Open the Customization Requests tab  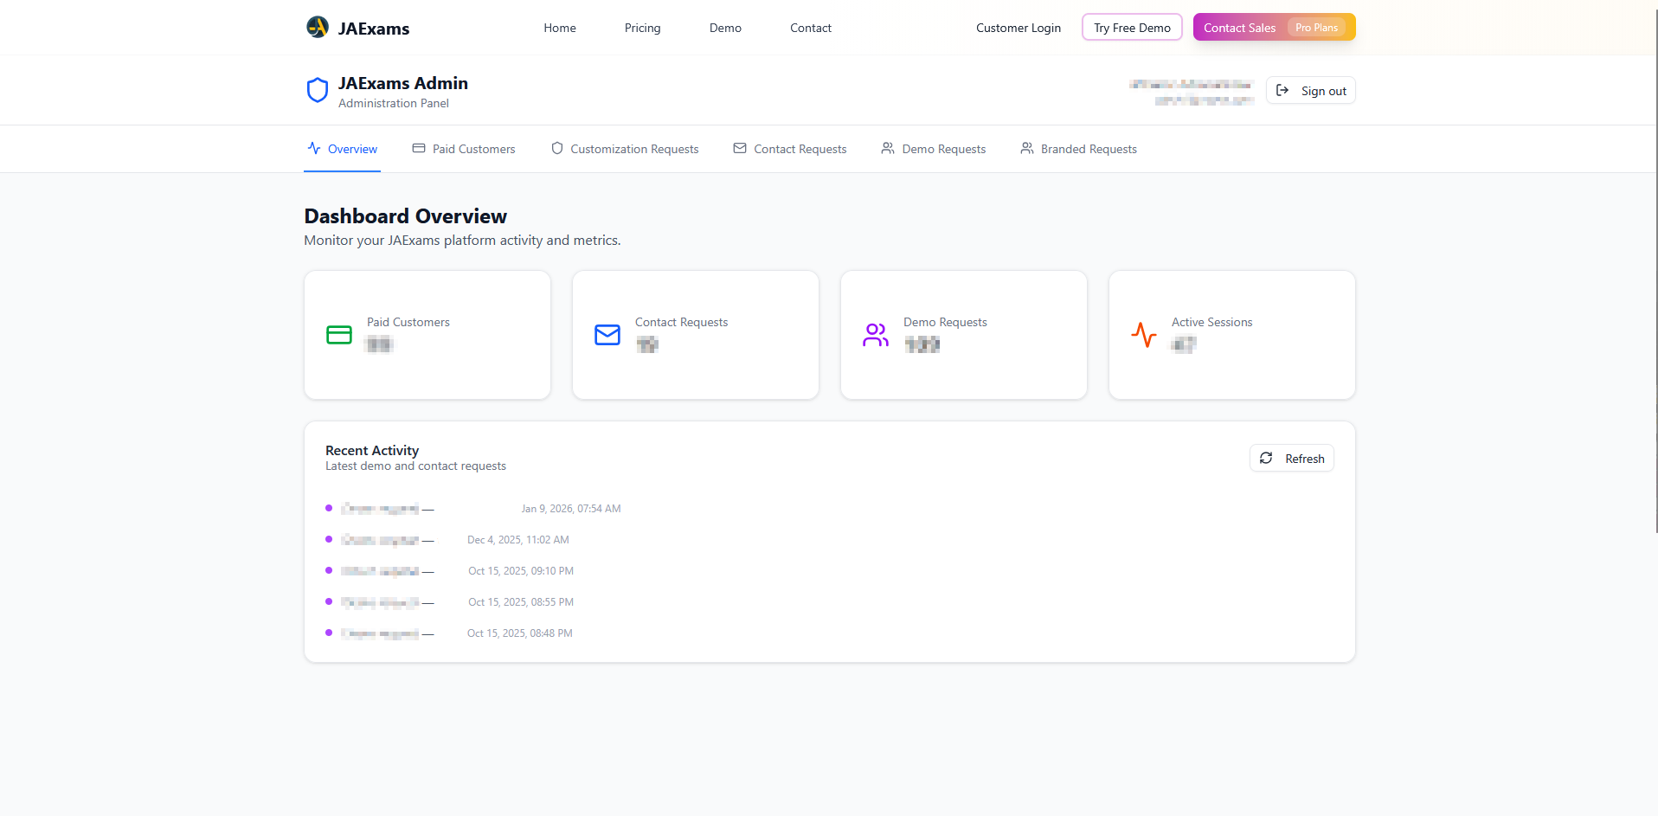(625, 149)
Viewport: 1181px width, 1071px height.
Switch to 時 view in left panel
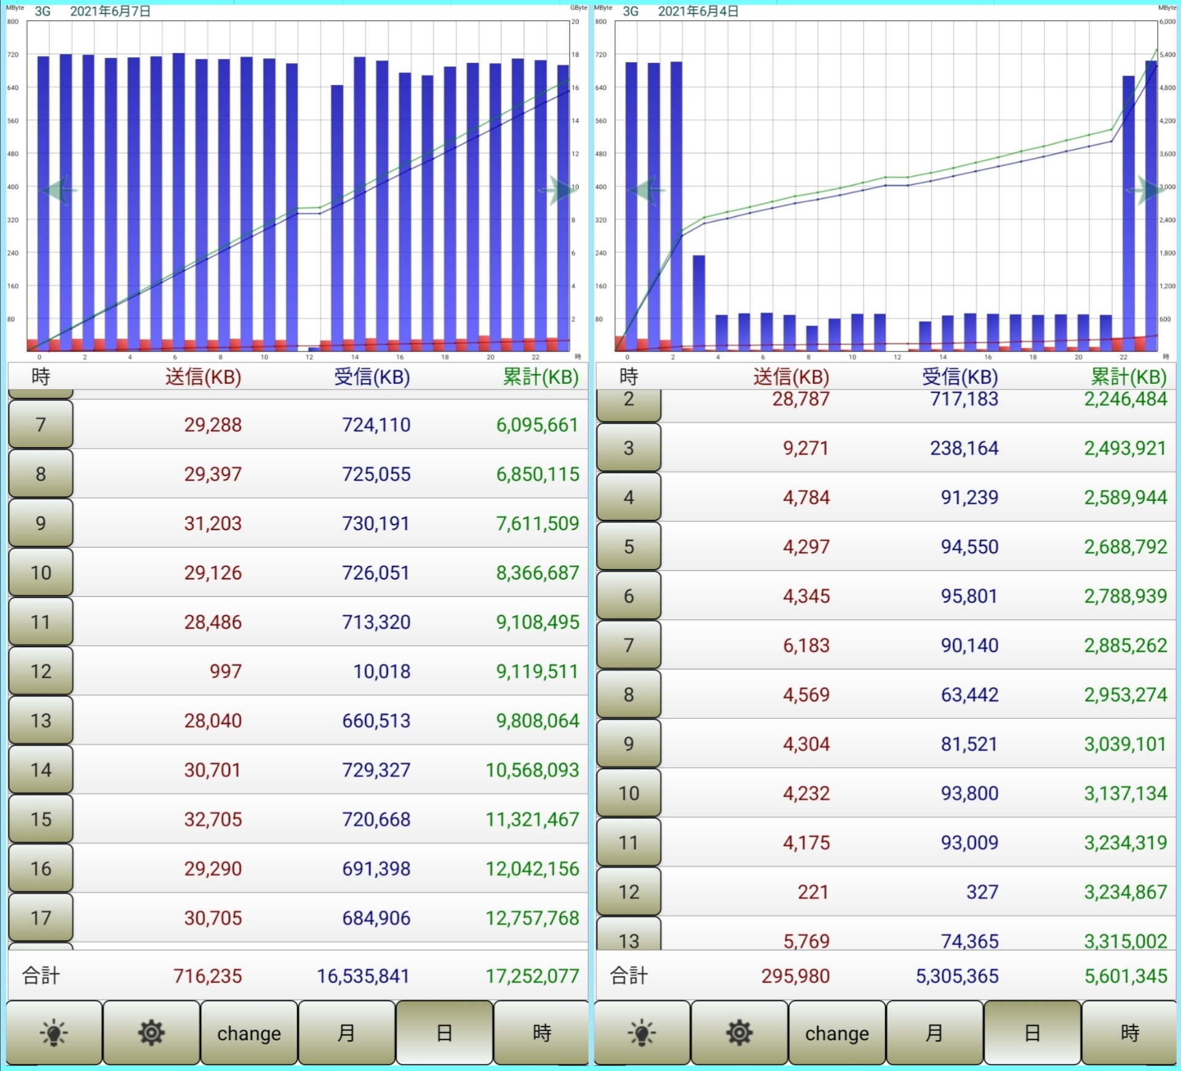[x=541, y=1033]
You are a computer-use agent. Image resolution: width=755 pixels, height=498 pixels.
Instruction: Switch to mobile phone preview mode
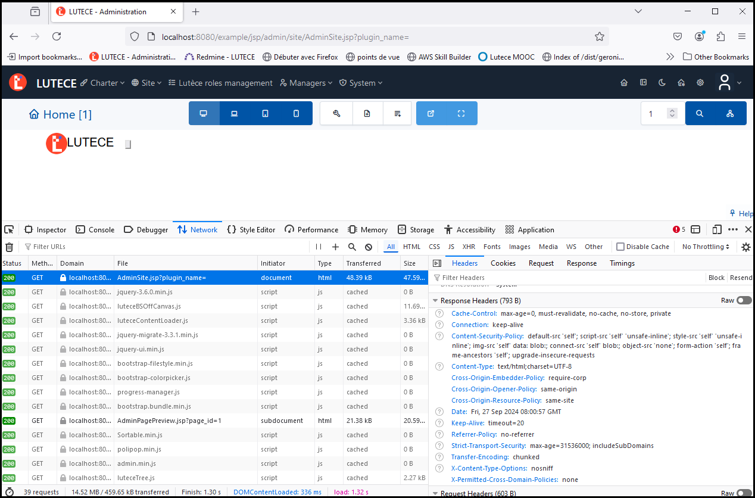click(297, 114)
+ + + +
→ **WHAT NEEDS TO BE DONE**
Recast the rows from the line containing "You are a computer-use" through the end of the rows as a JSON list of strings, one string per line, with blank lines omitted. Leave the pictures out of your answer.

→ **CORRECT RESPONSE**
[
  "You are a computer-use agent. Image resolution: width=755 pixels, height=498 pixels.",
  "Instruction: Switch to mobile phone preview mode",
  "click(297, 114)"
]